··· THE DATA

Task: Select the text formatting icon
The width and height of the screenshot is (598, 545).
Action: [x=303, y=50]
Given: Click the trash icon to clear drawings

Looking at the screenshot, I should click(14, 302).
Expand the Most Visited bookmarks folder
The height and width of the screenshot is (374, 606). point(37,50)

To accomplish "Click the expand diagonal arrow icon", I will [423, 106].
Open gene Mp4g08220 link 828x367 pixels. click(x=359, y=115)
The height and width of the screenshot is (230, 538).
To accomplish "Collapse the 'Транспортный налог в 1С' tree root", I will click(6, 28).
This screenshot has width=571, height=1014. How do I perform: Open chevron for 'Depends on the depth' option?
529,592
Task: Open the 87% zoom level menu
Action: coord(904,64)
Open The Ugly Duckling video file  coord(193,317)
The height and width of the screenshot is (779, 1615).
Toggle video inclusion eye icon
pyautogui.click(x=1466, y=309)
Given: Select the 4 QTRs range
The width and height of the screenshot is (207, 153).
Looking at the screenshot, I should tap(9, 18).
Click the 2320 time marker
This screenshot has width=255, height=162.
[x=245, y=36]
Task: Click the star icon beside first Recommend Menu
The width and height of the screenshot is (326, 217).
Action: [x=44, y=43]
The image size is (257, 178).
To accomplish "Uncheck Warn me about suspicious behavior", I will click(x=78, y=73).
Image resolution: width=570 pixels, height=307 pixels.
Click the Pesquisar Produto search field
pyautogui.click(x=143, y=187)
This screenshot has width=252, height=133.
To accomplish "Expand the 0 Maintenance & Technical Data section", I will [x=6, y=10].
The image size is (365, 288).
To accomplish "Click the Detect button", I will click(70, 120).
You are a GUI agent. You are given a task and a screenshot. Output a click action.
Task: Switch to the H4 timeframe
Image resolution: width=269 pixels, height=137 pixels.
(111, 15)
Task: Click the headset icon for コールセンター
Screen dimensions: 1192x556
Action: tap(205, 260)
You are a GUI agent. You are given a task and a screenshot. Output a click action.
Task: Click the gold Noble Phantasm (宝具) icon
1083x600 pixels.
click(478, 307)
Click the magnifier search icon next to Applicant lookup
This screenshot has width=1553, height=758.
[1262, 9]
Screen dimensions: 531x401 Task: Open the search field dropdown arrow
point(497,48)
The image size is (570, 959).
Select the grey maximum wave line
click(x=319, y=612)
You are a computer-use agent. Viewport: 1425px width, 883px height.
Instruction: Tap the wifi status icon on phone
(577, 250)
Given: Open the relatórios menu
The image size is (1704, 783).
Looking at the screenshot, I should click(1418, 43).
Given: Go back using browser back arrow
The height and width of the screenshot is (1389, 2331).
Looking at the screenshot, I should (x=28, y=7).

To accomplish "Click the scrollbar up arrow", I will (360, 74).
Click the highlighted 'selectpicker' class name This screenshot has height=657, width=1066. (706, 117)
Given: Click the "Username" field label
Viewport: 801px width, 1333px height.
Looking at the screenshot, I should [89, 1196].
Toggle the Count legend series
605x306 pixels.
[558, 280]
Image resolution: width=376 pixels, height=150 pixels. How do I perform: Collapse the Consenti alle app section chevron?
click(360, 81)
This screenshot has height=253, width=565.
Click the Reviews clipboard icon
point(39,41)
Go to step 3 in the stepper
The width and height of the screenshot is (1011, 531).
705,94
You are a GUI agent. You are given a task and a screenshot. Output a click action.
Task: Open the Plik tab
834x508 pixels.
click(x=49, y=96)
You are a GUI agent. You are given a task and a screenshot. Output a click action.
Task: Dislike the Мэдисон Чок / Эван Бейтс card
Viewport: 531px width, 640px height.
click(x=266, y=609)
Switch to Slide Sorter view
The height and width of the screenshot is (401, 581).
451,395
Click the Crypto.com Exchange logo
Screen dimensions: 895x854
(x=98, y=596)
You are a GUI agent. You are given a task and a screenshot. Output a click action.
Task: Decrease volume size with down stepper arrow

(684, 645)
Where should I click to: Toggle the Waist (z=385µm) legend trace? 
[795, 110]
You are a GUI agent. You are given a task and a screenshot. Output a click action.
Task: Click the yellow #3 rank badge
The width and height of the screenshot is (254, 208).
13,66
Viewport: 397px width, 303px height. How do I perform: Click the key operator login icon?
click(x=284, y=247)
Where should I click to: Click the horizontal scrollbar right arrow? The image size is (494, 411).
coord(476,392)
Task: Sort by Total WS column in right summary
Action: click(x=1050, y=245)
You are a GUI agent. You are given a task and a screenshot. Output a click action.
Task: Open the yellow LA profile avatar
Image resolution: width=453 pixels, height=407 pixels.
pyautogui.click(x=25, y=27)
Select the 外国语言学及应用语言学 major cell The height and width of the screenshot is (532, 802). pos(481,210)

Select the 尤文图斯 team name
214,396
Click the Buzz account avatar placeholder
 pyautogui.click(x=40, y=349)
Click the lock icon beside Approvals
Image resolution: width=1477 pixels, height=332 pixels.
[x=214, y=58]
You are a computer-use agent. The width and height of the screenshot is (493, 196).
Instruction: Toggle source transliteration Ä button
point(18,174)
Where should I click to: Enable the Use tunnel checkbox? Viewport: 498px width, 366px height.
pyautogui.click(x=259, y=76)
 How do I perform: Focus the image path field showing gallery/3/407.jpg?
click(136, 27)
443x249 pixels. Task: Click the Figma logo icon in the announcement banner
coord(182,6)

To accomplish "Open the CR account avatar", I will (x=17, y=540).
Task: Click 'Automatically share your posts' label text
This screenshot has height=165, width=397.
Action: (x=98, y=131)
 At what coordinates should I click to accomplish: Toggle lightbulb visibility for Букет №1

······

§ ACTIVITY
Return all of the entries exactly as they were supplied.

§ RESPONSE TO THE TASK
Task: Select the text formatting icon
The width and height of the screenshot is (598, 545).
Action: [x=303, y=50]
Given: Click the trash icon to clear drawings

Looking at the screenshot, I should click(14, 302).
Expand the Most Visited bookmarks folder
The height and width of the screenshot is (374, 606). point(37,50)

To accomplish "Click the expand diagonal arrow icon", I will [423, 106].
Open gene Mp4g08220 link 828x367 pixels. click(x=359, y=115)
The height and width of the screenshot is (230, 538).
To accomplish "Collapse the 'Транспортный налог в 1С' tree root", I will click(6, 28).
This screenshot has width=571, height=1014. How do I perform: Open chevron for 'Depends on the depth' option?
529,592
Task: Open the 87% zoom level menu
Action: coord(904,64)
Open The Ugly Duckling video file  coord(193,317)
The height and width of the screenshot is (779, 1615).
Toggle video inclusion eye icon
pyautogui.click(x=1466, y=309)
Given: Select the 4 QTRs range
The width and height of the screenshot is (207, 153).
Looking at the screenshot, I should tap(9, 18).
Click the 2320 time marker
This screenshot has width=255, height=162.
[x=245, y=36]
Task: Click the star icon beside first Recommend Menu
The width and height of the screenshot is (326, 217).
Action: [x=44, y=43]
The image size is (257, 178).
To accomplish "Uncheck Warn me about suspicious behavior", I will click(x=78, y=73).
Image resolution: width=570 pixels, height=307 pixels.
Click the Pesquisar Produto search field
pyautogui.click(x=143, y=187)
This screenshot has width=252, height=133.
To accomplish "Expand the 0 Maintenance & Technical Data section", I will [x=6, y=10].
The image size is (365, 288).
To accomplish "Click the Detect button", I will click(70, 120).
You are a GUI agent. You are given a task and a screenshot. Output a click action.
Task: Switch to the H4 timeframe
Image resolution: width=269 pixels, height=137 pixels.
(111, 15)
Task: Click the headset icon for コールセンター
Screen dimensions: 1192x556
Action: tap(205, 260)
You are a GUI agent. You are given a task and a screenshot. Output a click action.
Task: Click the gold Noble Phantasm (宝具) icon
1083x600 pixels.
click(478, 307)
Click the magnifier search icon next to Applicant lookup
This screenshot has width=1553, height=758.
[1262, 9]
Screen dimensions: 531x401 Task: Open the search field dropdown arrow
point(497,48)
The image size is (570, 959).
Select the grey maximum wave line
click(x=319, y=612)
You are a computer-use agent. Viewport: 1425px width, 883px height.
Instruction: Tap the wifi status icon on phone
(577, 250)
Given: Open the relatórios menu
The image size is (1704, 783).
Looking at the screenshot, I should click(1418, 43).
Given: Go back using browser back arrow
The height and width of the screenshot is (1389, 2331).
Looking at the screenshot, I should (x=28, y=7).

To accomplish "Click the scrollbar up arrow", I will (360, 74).
Click the highlighted 'selectpicker' class name This screenshot has height=657, width=1066. (706, 117)
Given: Click the "Username" field label
Viewport: 801px width, 1333px height.
Looking at the screenshot, I should [89, 1196].
Toggle the Count legend series
605x306 pixels.
[558, 280]
Image resolution: width=376 pixels, height=150 pixels. How do I perform: Collapse the Consenti alle app section chevron?
click(360, 81)
This screenshot has height=253, width=565.
Click the Reviews clipboard icon
point(39,41)
Go to step 3 in the stepper
The width and height of the screenshot is (1011, 531).
705,94
You are a GUI agent. You are given a task and a screenshot. Output a click action.
Task: Open the Plik tab
834x508 pixels.
click(x=49, y=96)
You are a GUI agent. You are given a task and a screenshot. Output a click action.
Task: Dislike the Мэдисон Чок / Эван Бейтс card
Viewport: 531px width, 640px height.
click(x=266, y=609)
Switch to Slide Sorter view
The height and width of the screenshot is (401, 581).
451,395
Click the Crypto.com Exchange logo
Screen dimensions: 895x854
(x=98, y=596)
You are a GUI agent. You are given a task and a screenshot. Output a click action.
Task: Decrease volume size with down stepper arrow

(684, 645)
Where should I click to: Toggle the Waist (z=385µm) legend trace? 
[795, 110]
You are a GUI agent. You are given a task and a screenshot. Output a click action.
Task: Click the yellow #3 rank badge
The width and height of the screenshot is (254, 208).
13,66
Viewport: 397px width, 303px height. How do I perform: Click the key operator login icon?
click(x=284, y=247)
Where should I click to: Click the horizontal scrollbar right arrow? The image size is (494, 411).
coord(476,392)
Task: Sort by Total WS column in right summary
Action: click(x=1050, y=245)
You are a GUI agent. You are given a task and a screenshot. Output a click action.
Task: Open the yellow LA profile avatar
Image resolution: width=453 pixels, height=407 pixels.
pyautogui.click(x=25, y=27)
Select the 外国语言学及应用语言学 major cell The height and width of the screenshot is (532, 802). pos(481,210)

Select the 尤文图斯 team name
214,396
Click the Buzz account avatar placeholder
 pyautogui.click(x=40, y=349)
Click the lock icon beside Approvals
Image resolution: width=1477 pixels, height=332 pixels.
[x=214, y=58]
You are a computer-use agent. The width and height of the screenshot is (493, 196).
Instruction: Toggle source transliteration Ä button
point(18,174)
Where should I click to: Enable the Use tunnel checkbox? Viewport: 498px width, 366px height.
pyautogui.click(x=259, y=76)
 How do I perform: Focus the image path field showing gallery/3/407.jpg?
click(136, 27)
443x249 pixels. Task: Click the Figma logo icon in the announcement banner
coord(182,6)

To accomplish "Open the CR account avatar", I will (x=17, y=540).
Task: Click 'Automatically share your posts' label text
This screenshot has height=165, width=397.
Action: (x=98, y=131)
 At what coordinates should I click to accomplish: Toggle lightbulb visibility for Букет №1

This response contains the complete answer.